UPDATE - Congress mulls taking White House to court
Date: 10-Sep-01
Country: USA
Author: Susan Cornwell
The General Accounting Office threatened to take the Bush administration to court after the White House refused to give details of how its energy task force crafted proposals that were announced in May after a series of closed-door meetings.
Critics, including Democratic congressmen, suspect industry influence on the Bush administration. Vice President Dick Cheney, who headed the energy task force, is a former executive with Hallibruton, an oil services firm.
Among other things, the accounting office wants the names of the industry executives the energy task force met while making the policy.
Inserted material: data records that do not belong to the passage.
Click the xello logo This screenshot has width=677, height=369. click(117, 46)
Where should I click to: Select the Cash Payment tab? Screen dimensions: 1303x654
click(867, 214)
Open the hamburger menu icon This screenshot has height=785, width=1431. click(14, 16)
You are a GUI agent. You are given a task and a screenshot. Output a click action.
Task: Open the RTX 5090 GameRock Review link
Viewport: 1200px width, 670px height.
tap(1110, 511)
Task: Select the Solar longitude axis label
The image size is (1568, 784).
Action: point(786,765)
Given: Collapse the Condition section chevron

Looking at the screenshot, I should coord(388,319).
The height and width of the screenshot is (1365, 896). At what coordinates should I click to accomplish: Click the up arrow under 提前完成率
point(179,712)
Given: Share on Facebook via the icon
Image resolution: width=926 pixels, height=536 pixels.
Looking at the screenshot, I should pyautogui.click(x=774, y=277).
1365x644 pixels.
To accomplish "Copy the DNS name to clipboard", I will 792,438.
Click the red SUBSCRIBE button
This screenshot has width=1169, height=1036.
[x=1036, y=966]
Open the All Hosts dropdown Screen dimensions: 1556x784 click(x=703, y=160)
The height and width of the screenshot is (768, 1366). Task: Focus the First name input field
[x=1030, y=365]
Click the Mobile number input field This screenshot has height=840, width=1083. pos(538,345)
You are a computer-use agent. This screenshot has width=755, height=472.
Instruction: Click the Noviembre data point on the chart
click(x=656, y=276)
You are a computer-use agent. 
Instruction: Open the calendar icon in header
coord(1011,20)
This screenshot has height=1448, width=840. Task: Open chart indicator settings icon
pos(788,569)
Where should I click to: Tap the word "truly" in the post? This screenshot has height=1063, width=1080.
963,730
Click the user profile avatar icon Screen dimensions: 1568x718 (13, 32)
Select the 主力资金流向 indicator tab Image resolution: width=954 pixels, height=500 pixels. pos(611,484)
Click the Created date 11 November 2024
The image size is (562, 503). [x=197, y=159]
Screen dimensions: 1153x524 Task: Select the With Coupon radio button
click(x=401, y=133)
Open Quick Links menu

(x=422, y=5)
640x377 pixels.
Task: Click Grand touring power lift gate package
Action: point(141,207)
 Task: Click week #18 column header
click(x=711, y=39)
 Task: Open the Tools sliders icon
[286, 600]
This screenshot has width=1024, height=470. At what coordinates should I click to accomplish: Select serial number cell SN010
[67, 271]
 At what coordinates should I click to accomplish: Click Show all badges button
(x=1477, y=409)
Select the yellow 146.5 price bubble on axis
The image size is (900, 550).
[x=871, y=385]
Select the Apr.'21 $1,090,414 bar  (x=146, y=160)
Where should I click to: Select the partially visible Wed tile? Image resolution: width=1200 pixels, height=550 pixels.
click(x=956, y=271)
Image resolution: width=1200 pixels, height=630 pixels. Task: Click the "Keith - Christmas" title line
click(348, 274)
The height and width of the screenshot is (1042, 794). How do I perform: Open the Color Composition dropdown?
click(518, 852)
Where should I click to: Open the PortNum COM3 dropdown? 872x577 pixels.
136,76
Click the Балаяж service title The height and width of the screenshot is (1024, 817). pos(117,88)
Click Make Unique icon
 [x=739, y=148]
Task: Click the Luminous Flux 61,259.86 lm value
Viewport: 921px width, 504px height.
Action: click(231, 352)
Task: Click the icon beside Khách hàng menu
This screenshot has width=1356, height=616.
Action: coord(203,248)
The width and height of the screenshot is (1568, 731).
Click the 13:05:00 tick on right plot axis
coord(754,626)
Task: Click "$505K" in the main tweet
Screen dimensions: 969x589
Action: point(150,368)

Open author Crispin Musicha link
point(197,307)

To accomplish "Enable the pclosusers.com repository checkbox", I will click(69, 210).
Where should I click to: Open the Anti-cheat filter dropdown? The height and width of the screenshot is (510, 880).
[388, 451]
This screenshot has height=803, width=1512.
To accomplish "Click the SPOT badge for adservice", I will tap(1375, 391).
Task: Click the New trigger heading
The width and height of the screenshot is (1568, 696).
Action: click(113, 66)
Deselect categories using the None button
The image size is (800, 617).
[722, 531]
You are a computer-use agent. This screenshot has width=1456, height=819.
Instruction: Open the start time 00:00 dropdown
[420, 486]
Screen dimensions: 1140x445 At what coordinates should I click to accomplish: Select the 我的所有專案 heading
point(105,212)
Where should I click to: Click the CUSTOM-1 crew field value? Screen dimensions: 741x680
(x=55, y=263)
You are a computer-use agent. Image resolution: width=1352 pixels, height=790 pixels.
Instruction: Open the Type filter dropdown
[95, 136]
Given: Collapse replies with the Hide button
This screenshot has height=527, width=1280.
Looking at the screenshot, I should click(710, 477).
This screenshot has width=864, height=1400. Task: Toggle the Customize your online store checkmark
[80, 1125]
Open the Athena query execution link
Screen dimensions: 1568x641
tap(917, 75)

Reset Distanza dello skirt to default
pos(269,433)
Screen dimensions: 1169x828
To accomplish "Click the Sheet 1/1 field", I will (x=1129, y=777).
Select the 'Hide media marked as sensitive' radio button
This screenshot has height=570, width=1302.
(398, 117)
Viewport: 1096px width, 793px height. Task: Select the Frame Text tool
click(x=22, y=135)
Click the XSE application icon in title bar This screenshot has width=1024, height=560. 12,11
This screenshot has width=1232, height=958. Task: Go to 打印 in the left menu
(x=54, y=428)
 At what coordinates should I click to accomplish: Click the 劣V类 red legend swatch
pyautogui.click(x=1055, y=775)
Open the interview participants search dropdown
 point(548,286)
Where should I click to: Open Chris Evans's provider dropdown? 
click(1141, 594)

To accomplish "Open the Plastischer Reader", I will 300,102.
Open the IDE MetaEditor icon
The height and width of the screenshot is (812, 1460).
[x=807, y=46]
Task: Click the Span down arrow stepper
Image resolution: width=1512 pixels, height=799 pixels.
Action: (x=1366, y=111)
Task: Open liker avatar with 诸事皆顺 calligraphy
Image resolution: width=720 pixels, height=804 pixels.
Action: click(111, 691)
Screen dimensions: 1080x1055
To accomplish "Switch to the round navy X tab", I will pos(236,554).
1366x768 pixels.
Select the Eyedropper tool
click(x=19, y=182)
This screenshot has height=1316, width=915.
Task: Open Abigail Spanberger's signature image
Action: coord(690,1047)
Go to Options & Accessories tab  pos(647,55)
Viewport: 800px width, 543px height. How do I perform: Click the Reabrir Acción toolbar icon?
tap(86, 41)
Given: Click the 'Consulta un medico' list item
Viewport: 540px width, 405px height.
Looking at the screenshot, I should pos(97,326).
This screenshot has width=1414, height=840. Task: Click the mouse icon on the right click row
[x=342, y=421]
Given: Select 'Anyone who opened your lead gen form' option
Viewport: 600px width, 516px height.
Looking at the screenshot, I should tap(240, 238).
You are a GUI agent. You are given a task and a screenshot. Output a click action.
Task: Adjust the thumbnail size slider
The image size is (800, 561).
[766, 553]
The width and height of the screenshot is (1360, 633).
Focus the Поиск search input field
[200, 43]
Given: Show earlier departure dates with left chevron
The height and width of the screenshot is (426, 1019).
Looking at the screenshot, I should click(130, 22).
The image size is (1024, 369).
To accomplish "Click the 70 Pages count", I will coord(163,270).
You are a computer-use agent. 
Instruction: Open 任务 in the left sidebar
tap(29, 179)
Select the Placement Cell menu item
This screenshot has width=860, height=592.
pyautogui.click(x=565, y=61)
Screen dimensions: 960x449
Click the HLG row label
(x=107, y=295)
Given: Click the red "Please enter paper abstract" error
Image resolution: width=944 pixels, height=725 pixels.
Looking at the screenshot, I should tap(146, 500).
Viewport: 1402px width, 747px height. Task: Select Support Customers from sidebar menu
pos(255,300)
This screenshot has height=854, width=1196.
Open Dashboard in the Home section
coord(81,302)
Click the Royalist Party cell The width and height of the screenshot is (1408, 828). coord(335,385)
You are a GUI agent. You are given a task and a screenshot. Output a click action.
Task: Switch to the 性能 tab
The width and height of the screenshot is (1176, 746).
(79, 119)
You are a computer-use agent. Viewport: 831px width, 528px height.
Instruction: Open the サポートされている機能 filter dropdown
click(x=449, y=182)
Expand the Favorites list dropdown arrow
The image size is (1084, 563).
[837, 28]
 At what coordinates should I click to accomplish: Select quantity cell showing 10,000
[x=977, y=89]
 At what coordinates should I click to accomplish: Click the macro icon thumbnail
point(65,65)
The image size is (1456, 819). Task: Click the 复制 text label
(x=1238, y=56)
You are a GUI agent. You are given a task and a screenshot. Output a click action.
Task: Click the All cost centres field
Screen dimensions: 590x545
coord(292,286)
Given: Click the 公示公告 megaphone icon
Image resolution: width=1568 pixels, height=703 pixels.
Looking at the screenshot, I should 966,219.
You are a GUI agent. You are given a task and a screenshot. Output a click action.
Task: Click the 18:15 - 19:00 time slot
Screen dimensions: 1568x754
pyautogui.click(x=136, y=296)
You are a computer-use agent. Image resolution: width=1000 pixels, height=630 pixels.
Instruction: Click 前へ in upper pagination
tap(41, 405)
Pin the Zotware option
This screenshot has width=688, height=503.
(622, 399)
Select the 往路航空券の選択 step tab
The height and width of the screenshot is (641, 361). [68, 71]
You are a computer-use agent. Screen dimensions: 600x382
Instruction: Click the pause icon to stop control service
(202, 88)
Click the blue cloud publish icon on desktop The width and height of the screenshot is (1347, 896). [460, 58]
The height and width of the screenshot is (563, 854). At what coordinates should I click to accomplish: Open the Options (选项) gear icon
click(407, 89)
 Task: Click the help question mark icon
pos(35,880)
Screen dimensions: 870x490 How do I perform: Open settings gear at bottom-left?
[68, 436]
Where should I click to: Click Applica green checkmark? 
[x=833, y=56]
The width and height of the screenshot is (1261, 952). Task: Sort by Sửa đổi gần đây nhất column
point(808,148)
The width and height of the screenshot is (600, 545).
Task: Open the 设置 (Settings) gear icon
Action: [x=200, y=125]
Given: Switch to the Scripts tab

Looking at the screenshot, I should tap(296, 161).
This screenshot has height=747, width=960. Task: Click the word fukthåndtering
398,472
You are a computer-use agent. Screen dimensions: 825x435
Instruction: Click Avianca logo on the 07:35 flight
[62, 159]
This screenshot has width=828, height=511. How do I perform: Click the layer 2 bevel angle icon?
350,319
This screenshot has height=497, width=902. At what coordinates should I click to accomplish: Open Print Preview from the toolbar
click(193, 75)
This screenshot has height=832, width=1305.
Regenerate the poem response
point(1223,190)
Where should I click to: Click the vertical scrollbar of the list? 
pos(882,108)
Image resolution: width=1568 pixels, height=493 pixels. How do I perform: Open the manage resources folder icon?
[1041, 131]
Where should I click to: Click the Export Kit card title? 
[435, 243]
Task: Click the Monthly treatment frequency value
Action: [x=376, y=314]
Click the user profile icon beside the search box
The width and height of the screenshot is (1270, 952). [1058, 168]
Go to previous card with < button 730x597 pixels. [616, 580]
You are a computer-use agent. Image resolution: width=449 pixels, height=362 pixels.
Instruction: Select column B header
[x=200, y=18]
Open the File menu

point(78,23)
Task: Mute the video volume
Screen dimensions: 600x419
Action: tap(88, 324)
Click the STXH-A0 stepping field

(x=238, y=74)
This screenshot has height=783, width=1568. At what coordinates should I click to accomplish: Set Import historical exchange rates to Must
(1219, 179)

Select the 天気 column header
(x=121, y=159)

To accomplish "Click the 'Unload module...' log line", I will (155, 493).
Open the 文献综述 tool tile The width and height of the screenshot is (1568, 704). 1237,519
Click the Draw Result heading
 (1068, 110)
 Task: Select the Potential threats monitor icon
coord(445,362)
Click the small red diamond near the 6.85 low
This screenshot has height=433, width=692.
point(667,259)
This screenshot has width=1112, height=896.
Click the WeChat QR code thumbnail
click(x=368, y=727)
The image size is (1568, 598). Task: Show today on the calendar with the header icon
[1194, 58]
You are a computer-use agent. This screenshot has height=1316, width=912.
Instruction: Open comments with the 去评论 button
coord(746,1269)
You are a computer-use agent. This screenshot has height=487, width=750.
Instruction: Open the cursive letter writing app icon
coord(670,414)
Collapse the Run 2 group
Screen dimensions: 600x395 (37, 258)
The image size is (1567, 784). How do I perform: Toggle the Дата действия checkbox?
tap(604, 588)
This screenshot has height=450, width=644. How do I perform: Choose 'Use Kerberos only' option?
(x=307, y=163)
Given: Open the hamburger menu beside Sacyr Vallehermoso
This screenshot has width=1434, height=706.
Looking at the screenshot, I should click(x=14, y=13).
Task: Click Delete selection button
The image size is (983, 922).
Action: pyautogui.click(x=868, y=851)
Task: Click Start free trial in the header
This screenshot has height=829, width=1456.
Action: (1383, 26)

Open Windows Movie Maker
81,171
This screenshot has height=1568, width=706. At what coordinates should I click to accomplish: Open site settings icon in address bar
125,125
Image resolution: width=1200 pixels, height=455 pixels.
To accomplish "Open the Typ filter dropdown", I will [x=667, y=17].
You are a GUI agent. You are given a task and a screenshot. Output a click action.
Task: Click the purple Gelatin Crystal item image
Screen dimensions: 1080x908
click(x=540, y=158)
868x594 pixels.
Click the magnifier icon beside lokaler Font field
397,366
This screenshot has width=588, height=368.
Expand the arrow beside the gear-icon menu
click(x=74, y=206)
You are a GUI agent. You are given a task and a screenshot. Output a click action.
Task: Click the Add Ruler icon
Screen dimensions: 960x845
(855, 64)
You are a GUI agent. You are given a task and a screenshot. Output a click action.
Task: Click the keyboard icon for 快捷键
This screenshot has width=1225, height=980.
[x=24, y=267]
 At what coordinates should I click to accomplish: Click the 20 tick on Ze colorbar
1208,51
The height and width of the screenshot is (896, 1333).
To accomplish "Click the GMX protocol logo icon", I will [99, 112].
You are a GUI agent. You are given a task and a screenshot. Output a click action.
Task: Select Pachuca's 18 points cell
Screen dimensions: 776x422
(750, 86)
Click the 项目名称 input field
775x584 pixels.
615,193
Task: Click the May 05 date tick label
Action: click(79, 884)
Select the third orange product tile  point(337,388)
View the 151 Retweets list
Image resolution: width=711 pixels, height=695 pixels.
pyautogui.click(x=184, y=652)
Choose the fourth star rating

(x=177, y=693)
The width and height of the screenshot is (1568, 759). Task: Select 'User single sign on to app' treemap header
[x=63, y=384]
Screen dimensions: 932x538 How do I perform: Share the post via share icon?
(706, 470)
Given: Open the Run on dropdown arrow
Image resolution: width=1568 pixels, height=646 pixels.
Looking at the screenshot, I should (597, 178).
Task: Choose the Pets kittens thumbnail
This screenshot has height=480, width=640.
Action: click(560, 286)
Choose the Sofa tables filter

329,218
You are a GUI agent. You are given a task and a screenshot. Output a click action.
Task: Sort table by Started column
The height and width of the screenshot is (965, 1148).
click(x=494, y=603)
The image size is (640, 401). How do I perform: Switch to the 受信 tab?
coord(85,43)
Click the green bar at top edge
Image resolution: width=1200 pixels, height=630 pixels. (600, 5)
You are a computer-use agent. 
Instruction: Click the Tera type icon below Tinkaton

But the White House, having handed over some documents to the GAO, this week said it would provide no more.
"We are finalizing discussions with key congressional leaders and are preparing for possible litigation," Comptroller General David Walker, head of the GAO, said in a statement.
"This is a very significant matter with significant potential implications for the GAO, Congress and the American people," he declared.
Under the law, the GAO may bring a civil action in a U.S. district court to require agencies - including the White House - to produce records, a GAO spokesman said.
But congressional sources could not remember a case when the GAO had done so.
They said that in the past the investigative office's requests for material had been met short of a courtroom battle - notably a decade ago, when the GAO obtained details of health care task force meetings from former first lady Hillary Rodham Clinton.
"STANDING ON PRINCIPLE"
The Bush White House said it was "standing on principle". Spokesman Ari Fleischer said the information sought by the GAO was not a matter of public purview.
"It is not a matter of public purview for each and every meeting, of each and every minute, of the president and the vice president each and every day to be reported publicly," he said.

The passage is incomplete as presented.